[Stored data]

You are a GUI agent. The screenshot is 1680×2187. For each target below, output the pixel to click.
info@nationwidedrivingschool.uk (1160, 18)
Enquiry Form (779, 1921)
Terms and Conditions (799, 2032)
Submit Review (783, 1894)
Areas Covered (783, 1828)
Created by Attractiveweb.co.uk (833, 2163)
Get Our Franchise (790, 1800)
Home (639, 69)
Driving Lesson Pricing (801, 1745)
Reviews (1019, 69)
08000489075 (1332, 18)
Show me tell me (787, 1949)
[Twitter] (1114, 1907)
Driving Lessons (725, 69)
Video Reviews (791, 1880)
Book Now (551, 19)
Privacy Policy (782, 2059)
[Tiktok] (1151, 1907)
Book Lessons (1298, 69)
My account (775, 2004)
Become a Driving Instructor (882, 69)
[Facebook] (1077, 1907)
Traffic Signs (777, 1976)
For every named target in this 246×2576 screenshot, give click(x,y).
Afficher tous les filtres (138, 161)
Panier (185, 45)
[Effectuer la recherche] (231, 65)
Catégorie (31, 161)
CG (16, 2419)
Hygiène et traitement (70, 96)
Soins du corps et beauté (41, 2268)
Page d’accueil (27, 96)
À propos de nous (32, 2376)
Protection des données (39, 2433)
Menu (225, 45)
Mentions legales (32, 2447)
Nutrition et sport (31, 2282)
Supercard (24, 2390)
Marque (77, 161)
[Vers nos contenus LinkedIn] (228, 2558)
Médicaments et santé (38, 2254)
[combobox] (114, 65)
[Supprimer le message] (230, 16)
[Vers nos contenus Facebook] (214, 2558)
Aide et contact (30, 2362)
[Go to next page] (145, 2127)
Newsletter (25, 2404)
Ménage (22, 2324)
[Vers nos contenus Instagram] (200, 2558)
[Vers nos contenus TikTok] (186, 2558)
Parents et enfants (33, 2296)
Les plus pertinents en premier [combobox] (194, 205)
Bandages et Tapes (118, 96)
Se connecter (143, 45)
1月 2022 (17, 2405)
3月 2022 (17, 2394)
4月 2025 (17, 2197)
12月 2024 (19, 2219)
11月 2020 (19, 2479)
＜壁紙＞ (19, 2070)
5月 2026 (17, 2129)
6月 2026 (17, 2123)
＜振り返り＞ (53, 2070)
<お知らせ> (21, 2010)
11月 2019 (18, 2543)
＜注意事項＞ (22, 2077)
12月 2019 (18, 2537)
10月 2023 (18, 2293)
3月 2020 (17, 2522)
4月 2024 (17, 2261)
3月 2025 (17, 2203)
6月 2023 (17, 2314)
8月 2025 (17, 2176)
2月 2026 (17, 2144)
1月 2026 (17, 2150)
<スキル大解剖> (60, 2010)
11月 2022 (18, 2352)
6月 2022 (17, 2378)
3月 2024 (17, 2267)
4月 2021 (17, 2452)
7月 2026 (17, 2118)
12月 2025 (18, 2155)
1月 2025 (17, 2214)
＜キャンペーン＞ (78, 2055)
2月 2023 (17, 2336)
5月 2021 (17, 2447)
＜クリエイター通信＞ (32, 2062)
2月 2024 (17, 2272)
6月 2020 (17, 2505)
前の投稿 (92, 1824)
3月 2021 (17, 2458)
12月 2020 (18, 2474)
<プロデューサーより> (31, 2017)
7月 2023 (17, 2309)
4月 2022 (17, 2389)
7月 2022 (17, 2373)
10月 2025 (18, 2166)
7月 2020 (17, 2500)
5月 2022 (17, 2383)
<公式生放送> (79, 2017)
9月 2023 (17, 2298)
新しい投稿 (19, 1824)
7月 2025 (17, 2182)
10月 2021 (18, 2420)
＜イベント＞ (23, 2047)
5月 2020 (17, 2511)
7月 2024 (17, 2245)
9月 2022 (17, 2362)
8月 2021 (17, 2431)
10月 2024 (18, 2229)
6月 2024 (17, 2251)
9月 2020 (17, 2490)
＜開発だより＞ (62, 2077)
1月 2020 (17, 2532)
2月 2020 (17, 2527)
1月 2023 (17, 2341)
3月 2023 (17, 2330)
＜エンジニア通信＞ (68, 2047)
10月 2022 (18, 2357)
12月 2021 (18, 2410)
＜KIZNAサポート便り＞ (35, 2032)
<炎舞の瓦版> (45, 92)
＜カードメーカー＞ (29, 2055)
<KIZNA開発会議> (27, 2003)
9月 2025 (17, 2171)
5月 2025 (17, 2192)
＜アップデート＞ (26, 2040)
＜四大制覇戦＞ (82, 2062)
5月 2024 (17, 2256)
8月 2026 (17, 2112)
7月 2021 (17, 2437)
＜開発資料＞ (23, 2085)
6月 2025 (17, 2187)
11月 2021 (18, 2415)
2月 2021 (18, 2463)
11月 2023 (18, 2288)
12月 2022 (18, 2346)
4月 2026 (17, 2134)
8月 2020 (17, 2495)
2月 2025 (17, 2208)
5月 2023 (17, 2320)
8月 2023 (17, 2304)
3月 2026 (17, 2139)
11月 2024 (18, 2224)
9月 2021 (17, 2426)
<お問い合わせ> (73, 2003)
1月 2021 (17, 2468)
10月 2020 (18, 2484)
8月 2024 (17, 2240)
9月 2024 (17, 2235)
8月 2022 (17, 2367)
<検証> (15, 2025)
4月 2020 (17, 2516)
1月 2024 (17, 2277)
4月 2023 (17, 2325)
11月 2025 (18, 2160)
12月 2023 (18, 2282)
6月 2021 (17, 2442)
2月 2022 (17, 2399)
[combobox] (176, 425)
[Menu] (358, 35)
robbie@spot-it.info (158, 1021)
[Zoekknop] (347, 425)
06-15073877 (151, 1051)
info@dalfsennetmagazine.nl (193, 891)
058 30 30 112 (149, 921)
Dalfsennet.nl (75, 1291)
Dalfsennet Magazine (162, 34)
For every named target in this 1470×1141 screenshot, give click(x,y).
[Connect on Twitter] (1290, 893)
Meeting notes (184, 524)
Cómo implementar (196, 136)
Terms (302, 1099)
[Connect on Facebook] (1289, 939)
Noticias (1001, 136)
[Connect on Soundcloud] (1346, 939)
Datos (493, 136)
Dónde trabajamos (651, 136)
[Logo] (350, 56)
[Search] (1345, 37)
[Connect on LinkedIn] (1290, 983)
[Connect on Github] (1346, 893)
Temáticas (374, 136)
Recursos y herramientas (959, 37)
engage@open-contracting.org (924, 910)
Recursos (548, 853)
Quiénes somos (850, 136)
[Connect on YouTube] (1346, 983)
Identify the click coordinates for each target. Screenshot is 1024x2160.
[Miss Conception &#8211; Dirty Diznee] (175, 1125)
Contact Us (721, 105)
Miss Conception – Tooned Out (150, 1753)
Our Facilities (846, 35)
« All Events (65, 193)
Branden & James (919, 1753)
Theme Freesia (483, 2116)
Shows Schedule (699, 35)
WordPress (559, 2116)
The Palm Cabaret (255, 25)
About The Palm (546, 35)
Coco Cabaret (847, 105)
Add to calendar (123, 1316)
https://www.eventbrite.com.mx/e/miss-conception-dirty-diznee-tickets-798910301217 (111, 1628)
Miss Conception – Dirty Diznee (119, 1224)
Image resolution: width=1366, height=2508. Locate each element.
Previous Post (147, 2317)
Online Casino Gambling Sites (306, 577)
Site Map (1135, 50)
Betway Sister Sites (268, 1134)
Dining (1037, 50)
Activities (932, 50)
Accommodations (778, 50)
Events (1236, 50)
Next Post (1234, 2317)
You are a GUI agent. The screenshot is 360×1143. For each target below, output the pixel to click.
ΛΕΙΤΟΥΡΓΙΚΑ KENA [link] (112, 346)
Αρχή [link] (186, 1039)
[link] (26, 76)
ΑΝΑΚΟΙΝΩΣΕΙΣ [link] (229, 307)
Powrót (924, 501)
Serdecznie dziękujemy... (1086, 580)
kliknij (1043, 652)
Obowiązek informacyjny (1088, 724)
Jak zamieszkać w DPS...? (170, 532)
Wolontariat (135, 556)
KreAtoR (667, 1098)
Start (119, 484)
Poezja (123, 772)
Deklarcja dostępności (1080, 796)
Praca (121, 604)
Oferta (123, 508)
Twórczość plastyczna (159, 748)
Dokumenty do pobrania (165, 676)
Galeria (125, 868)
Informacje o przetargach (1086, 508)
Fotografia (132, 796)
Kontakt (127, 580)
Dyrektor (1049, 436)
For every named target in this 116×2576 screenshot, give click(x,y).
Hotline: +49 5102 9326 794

Assignment: Read through the data and copy every line where "LinkedIn" shows up.

Task result:
[Vers nos contenus LinkedIn] (228, 2558)
[Connect on LinkedIn] (1290, 983)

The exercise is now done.